The November-December 2005 issue, for example, boasts an appreciation of Jan Karon's "Mitford" novels, an examination of Hebraic purity laws, reviews of the latest Harry Potter tome and books about polio, and an essay on mythologizing Einstein. Reviewers come from Calvin College, Yale University, Duke Divinity School, and the Christian Vegetarian Association.
Wilson's picture shows up in the 1965 "Argo," the Paradise High School yearbook. He's a junior; I was a sophomore. He went on to become, in the words of an article a few years ago in The Atlantic, a "polymath"; I went on to become someone who had to look up the word "polymath." But God's ways are past finding out and over the last few years I've been graced by being in John's company.
"The Best Christian Writing 2006" ($17.95 in paperback from Jossey-Bass), edited by Wilson, with an introduction by Wheaton College historian Mark Noll, is another grace. The 20 pieces here assembled offer spiritual reportage from the trenches, but by "spiritual" I don't mean a nebulous new-agey focus on the ethereal. I mean instead the attempt by Christians of many stripes -- Orthodox, Catholic and Protestant -- to come to grips with the call of God on their lives.
An interview with Eugene Peterson (author of "The Message" Bible paraphrase) makes this clear. Peterson tells Mark Galli, managing editor of Christianity Today, that "spirituality" defined as "becoming emotionally intimate with God" is "a naive view of spirituality. What we're talking about is the Christian life. It's following Jesus. Spirituality is no different from what we've been doing for two thousand years just by going to church and receiving the sacraments, being baptized, learning to pray, and reading Scriptures rightly. It's just ordinary stuff.

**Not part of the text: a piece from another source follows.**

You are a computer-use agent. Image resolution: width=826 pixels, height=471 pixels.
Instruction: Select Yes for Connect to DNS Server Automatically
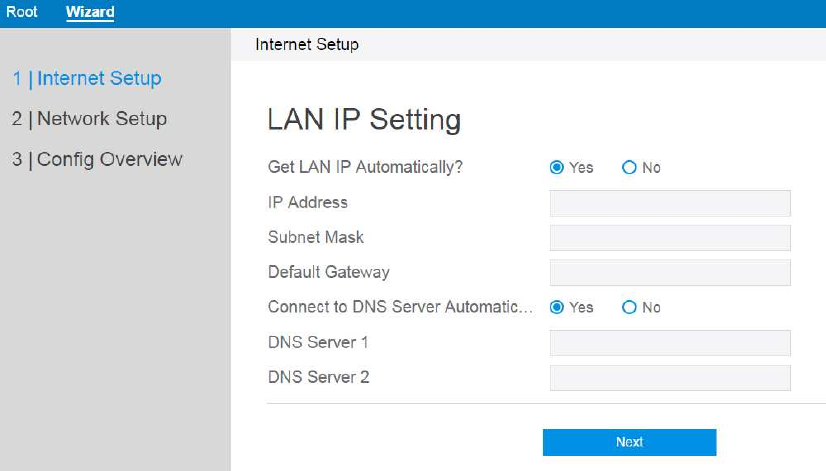(x=557, y=308)
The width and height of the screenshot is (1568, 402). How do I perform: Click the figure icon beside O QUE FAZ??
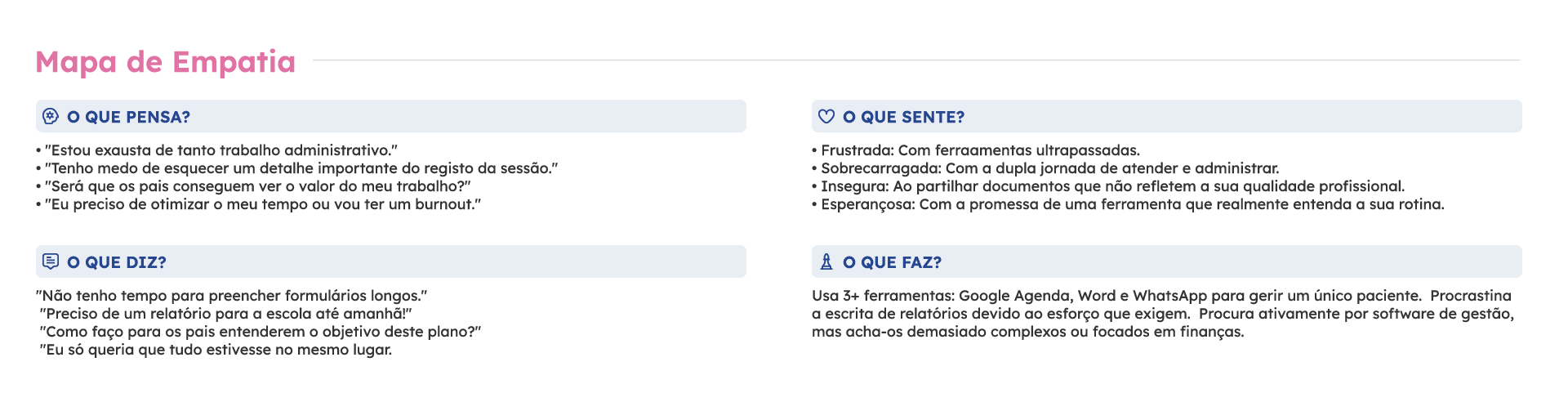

"This promise of intimacy is both right and wrong. There is an intimacy with God, but it's like any other intimacy; it's part of the fabric of your life. In marriage you don't feel intimate most of the time. Nor with a friend. Intimacy isn't primarily a mystical emotion. It's a way of life, a life of openness, honesty, a certain transparency."
Arranged by the authors' last names, the book juxtaposes the "Confessions of a Traveling Calvinist" (by Fuller Seminary president Richard Mouw) with "The Persistence of the Catholic Moment" (by First Things editor Richard John Neuhaus, a former Lutheran). Canadian Gideon Strauss writes of "My Africa Problem ... and Ours" (about the contemplation of action) which abuts American Daniel Taylor's meditation on a visit to the former monastery on Skellig Michael, "a seven-hundred-foot-high pinnacle of water-and-wind-worn rock that rises like Excalibur out of the Atlantic waves off the southwest coast of Ireland" (about the action of contemplation).
The authors of the selections try to think "christianly" about their world -- about Islam; about what children are for; about those with mental illness.
Two articles confront Mel Gibson's "The Passion of the Christ." Frederica Mathewes-Green, from an Orthodox perspective, sees the bloody crucifixion in the film as a focus foreign to the New Testament Gospels. Gregory Wolfe, publisher and editor of Image: A Journal of the Arts & Religion, has a different take. "However individual and controversial and subject to criticism his rendition may be, Mel Gibson's message is nourished and shaped by his respect for an ancient tradition. And at the heart of that tradition is the belief in the unimaginable depth of God's passion for us."
This is echoed in "Brother John" by August Turak, the winner of the John Templeton Foundation's "Power of Purpose" international essay competition. The author reflects on his frequent visits to Mepkin Abbey near Charleston, S.C., and specifically on Brother John, a monk who one evening offers an umbrella to the visitor who has forgotten his own. The essay quotes a line from Pascal, as if God is speaking, and looks to the great gift that is celebrated this, and every, Christmastide:
"You would not seek Me if you had not already found Me, and you would not have found Me if I had not first found you."